> _Data in this exercise_:
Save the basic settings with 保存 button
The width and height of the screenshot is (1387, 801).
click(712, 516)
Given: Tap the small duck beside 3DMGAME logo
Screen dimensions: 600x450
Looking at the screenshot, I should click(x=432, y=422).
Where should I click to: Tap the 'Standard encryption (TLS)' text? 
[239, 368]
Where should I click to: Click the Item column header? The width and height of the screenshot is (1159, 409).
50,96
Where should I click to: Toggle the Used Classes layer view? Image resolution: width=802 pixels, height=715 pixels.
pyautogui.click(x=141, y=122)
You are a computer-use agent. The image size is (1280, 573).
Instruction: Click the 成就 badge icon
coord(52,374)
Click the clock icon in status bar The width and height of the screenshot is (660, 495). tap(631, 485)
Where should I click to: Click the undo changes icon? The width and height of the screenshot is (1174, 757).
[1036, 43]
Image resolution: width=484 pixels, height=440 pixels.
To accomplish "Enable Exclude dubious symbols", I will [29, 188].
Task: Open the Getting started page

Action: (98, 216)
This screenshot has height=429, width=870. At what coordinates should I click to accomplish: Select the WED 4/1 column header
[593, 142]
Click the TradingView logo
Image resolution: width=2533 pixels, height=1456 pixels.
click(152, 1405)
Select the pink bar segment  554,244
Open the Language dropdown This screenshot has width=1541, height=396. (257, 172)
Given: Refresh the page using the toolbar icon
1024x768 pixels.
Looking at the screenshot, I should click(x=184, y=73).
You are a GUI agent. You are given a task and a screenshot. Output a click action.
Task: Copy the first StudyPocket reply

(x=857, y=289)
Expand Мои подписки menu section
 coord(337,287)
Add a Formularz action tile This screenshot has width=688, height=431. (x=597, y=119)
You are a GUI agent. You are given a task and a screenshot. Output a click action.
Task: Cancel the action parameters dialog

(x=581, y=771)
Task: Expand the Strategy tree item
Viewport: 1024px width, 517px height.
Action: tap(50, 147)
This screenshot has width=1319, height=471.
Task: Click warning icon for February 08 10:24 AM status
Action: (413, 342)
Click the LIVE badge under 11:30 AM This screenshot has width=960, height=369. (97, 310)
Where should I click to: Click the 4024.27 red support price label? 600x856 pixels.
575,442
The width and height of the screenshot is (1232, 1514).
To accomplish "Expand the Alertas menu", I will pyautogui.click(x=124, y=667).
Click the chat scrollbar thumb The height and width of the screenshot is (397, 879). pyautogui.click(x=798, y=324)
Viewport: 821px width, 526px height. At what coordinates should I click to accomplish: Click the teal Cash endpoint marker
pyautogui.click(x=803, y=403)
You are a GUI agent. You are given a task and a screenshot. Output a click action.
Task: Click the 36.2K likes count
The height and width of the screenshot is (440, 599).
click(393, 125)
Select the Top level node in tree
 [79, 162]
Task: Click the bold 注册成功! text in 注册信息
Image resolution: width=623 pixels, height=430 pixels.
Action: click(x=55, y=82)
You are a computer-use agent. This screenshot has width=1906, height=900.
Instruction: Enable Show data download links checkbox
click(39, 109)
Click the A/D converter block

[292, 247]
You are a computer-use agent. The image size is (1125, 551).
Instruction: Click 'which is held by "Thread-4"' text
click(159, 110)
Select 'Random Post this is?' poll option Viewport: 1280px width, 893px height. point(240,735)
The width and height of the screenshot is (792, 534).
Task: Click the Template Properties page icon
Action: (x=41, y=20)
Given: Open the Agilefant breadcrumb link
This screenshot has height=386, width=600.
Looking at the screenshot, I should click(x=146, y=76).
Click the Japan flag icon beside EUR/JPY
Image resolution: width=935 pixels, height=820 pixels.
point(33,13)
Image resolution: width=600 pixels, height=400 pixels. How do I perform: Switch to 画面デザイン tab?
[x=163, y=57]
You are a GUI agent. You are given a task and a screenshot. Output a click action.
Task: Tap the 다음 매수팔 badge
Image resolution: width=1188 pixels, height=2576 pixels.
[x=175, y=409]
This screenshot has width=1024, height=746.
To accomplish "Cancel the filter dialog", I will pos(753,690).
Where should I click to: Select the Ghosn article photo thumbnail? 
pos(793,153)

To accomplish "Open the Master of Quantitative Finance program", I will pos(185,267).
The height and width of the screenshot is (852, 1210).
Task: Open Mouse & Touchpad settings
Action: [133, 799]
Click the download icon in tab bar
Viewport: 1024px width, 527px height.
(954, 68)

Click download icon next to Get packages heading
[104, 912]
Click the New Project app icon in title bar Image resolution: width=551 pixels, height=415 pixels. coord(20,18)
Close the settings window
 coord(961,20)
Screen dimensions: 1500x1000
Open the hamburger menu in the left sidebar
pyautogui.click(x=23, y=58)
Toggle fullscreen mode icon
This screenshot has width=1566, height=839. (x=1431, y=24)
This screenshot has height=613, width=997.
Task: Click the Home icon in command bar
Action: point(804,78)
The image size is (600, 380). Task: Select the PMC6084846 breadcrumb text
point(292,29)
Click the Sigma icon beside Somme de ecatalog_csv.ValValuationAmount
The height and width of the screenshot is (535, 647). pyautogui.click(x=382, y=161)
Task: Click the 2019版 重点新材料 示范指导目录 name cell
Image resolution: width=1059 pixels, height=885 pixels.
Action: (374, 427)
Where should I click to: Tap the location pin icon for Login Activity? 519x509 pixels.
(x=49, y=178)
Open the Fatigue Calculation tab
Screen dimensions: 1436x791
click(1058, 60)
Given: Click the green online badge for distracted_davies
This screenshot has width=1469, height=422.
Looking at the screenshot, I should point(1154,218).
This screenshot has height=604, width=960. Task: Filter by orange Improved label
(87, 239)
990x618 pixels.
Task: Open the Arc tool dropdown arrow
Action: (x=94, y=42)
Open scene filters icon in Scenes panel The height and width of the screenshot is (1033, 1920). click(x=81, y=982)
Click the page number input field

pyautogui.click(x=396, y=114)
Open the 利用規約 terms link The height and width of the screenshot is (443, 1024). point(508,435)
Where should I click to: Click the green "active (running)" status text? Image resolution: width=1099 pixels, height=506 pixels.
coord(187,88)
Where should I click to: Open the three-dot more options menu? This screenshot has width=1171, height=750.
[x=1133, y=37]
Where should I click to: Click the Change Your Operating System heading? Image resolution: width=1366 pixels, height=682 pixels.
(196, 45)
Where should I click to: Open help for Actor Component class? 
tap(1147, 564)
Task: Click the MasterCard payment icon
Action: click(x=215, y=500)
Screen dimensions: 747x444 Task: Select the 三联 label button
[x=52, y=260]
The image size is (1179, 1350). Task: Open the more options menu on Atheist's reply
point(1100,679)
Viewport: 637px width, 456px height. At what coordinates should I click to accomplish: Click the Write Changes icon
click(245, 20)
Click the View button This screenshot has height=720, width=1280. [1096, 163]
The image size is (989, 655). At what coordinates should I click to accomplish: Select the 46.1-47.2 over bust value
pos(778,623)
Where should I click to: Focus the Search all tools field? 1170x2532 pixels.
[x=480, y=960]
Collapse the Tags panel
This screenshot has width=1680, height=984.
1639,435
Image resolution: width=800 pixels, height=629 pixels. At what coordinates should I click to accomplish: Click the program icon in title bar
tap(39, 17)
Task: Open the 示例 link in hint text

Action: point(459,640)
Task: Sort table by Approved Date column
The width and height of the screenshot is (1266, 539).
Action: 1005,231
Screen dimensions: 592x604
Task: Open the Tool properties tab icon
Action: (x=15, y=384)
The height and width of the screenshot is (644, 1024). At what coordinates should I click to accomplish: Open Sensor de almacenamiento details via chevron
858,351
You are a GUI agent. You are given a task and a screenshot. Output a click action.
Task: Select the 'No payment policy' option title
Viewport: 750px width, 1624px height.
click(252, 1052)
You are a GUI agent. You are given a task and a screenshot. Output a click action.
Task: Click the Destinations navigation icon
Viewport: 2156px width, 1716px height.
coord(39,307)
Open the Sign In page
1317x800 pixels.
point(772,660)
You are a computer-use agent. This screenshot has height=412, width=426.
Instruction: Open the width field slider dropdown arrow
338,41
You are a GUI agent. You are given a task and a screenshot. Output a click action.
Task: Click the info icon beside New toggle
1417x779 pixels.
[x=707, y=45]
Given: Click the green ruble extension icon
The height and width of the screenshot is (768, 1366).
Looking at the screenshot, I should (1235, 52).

> _Required work_:
Go through the listing above and return each line that includes the word "computer".

> _Answer section_:
You are a computer-use agent. The image size is (1280, 573).
You are a computer-use agent. This screenshot has width=1906, height=900.
You are a computer-use agent. The image size is (1125, 551).
You are a computer-use agent. This screenshot has height=412, width=426.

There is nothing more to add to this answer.